Please write what comes next in the article below about Tim Cook, starting after its last sentence.
*** Selected extract ***
Tim Cook, Apple CEO? Seriously?

Apple Chief Operating Officer, Tim Cook, is really good at the really boring part of the Apple business. The default choice as Steve’s successor prefers to stand in the long shadow cast by his CEO rather than the spotlight. On his desk, next to a photograph of Bob Dylan is one of Bobby Kennedy. Tim admires the way the late senator "was comfortable standing in his brother's shadow and doing what he thought was right." 

Modesty is in his blood. Tim grew up in a small town "on the road to the beach," in the Heart of Dixie, Alabama.  The son of a shipyard worker is a long-time bachelor who enjoys a life so private that Jony Ive would turn green with envy. Inevitably, there are rumours that Tim is the most powerful gay man in Silicon Valley. If Tim were gay, it makes little sense that he would remain in the closet. An openly gay member of Apple’s top brass would only reinforce Apple’s painfully brand-conscious gay following.

Tim spent twelve years succeeding at IBM while Steve was failing NeXT.  Steve hired him during Apple’s rebirth. He cut inventory costs by halving the number of Apple warehouses. Tim said to Business Week, ''If you have closets, you'll fill them up.” [1] (Closets? Freud was right). Apple’s Ops guy is a hard worker and a boring speaker. Tim spaces his words out so painfully long that his audience is falling asleep before he gets to the point – if he has one. Listening to Tim speak about his work at Apple sounds no more exciting than working at a Hyundai factory. He is five years younger than Steve, looks five years older than Steve, and sounds ten years older than Steve. Worst of all, Tim lacks a signature outfit. The only regularity in his attire is the Nike sneakers he has to wear because he is on its Board of Directors. Suffice to say, Tim’s no rock star. Fortune Magazine profiled him:

Though he's capable of mirth, Cook's default facial expression is a frown, and his humor is of the dry variety. In meetings he's known for long, uncomfortable pauses, when all you hear is the sound of his tearing the wrapper of the energy bars he constantly eats.[2]

On January 17th, 2011, Steve emailed his employees: 


At my request, the board of directors has granted me a medical leave of absence so I can focus on my health. I will continue as CEO and be involved in major strategic decisions for the company.
*** End of Selected extract ***
*** Extracted entries ***
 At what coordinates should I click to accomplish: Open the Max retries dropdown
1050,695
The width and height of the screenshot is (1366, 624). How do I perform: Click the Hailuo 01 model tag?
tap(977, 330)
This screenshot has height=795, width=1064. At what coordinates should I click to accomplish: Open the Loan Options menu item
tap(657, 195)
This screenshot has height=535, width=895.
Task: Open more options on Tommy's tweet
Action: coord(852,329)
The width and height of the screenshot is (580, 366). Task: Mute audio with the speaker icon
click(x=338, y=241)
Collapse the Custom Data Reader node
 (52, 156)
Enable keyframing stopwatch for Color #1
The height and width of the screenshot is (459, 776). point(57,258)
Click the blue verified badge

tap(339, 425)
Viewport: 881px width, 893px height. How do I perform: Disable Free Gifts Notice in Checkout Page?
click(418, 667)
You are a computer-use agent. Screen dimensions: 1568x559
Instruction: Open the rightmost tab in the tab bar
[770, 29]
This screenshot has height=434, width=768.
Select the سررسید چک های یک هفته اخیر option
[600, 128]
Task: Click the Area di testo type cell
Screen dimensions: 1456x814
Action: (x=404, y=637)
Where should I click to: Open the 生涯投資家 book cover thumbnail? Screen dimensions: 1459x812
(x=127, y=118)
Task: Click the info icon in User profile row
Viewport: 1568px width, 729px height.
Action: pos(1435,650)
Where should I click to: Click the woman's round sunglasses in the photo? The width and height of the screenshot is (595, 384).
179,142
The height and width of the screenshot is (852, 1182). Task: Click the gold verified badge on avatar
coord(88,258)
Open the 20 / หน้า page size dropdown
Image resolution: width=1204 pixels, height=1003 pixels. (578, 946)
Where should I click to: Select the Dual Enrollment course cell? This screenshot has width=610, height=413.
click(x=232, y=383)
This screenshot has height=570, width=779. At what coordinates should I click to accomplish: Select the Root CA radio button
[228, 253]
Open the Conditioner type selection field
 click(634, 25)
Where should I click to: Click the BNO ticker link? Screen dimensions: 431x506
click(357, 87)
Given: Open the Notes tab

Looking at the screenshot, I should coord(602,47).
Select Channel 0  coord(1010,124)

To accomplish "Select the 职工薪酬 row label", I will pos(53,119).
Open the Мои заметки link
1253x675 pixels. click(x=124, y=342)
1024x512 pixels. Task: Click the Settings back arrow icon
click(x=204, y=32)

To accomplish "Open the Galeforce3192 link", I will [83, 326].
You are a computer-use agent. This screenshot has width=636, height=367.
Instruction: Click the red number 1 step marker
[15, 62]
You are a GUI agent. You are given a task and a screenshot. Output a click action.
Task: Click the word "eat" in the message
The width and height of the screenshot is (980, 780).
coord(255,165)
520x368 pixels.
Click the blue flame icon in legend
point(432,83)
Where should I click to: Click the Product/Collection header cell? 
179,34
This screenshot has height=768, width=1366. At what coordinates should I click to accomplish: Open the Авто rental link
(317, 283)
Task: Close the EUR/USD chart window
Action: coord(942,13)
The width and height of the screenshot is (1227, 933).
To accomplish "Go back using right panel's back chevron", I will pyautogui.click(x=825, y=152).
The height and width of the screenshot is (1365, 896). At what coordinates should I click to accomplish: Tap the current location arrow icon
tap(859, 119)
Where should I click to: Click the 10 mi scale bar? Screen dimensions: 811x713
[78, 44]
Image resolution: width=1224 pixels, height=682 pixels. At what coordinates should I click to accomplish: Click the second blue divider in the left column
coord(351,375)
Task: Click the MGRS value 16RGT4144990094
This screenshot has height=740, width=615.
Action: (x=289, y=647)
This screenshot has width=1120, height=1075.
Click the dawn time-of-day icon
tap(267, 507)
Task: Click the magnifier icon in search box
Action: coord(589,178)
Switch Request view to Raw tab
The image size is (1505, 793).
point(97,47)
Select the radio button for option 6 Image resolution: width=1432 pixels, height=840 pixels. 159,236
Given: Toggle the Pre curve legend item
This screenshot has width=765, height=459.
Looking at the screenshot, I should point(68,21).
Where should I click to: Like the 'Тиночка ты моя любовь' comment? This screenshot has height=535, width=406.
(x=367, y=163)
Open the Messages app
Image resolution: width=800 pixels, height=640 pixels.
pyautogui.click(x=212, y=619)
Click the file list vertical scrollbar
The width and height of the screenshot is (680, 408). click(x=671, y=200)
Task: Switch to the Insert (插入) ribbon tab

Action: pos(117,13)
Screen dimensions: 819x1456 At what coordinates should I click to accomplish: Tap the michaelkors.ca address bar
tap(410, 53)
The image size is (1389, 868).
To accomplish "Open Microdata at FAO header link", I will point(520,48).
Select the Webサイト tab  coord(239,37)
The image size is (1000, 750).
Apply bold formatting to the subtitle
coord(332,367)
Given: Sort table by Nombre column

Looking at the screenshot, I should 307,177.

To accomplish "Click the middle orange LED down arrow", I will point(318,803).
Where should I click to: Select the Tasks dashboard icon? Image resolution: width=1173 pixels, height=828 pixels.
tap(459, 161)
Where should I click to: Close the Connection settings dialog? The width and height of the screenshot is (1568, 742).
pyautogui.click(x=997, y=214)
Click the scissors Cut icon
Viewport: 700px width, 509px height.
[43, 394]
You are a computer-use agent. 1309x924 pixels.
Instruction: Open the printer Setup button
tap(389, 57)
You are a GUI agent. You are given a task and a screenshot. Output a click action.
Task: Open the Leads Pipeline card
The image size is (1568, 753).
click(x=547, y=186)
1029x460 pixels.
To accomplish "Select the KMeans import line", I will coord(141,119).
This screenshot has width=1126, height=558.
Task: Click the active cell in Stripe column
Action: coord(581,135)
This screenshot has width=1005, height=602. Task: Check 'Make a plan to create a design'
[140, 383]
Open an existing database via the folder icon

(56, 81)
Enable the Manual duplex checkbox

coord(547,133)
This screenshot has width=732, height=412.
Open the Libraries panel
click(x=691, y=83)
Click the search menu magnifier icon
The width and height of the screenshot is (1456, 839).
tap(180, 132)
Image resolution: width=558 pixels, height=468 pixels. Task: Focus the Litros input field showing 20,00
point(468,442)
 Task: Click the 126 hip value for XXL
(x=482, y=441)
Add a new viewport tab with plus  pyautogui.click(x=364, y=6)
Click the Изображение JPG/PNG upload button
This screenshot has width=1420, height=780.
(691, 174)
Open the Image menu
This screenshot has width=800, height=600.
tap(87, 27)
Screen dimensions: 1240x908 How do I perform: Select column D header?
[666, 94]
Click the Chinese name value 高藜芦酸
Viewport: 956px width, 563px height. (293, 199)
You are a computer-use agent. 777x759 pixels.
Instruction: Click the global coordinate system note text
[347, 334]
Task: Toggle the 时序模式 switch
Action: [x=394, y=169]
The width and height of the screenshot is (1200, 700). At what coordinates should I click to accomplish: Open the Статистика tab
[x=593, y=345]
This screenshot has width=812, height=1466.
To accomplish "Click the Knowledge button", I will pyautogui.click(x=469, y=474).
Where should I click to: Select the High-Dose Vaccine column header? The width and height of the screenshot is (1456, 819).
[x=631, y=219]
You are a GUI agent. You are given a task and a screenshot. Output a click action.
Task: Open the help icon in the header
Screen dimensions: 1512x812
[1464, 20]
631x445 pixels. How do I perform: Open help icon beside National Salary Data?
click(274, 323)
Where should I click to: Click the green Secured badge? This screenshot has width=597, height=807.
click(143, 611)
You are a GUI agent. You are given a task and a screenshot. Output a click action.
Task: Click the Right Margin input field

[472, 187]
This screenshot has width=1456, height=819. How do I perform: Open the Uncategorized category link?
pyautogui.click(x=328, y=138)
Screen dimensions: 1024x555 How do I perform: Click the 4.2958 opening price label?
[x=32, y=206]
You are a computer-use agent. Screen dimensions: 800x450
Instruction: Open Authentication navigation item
*** End of Extracted entries ***
→ Output of the task
I have asked Tim Cook to be responsible for all of Apple’s day to day operations. I have great confidence that Tim and the rest of the executive management team will do a terrific job executing the exciting plans we have in place for 2011. 

I love Apple so much and hope to be back as soon as I can. In the meantime, my family and I would deeply appreciate respect for our privacy. 


If Tim is the best that Apple can come up with as a successor, then the company and Steve share the same mortal coil. Steve’s ultimate loss of control will arrive on his passing.

[1] [1] Burrows, P. (2000, July 31) Apple: Yes, Steve, you fixed it. Congrats! Now what's Act Two? Business Week.

[2] Lashinsky, A. (2008, November 10) The genius behind Steve. Fortune Magazine.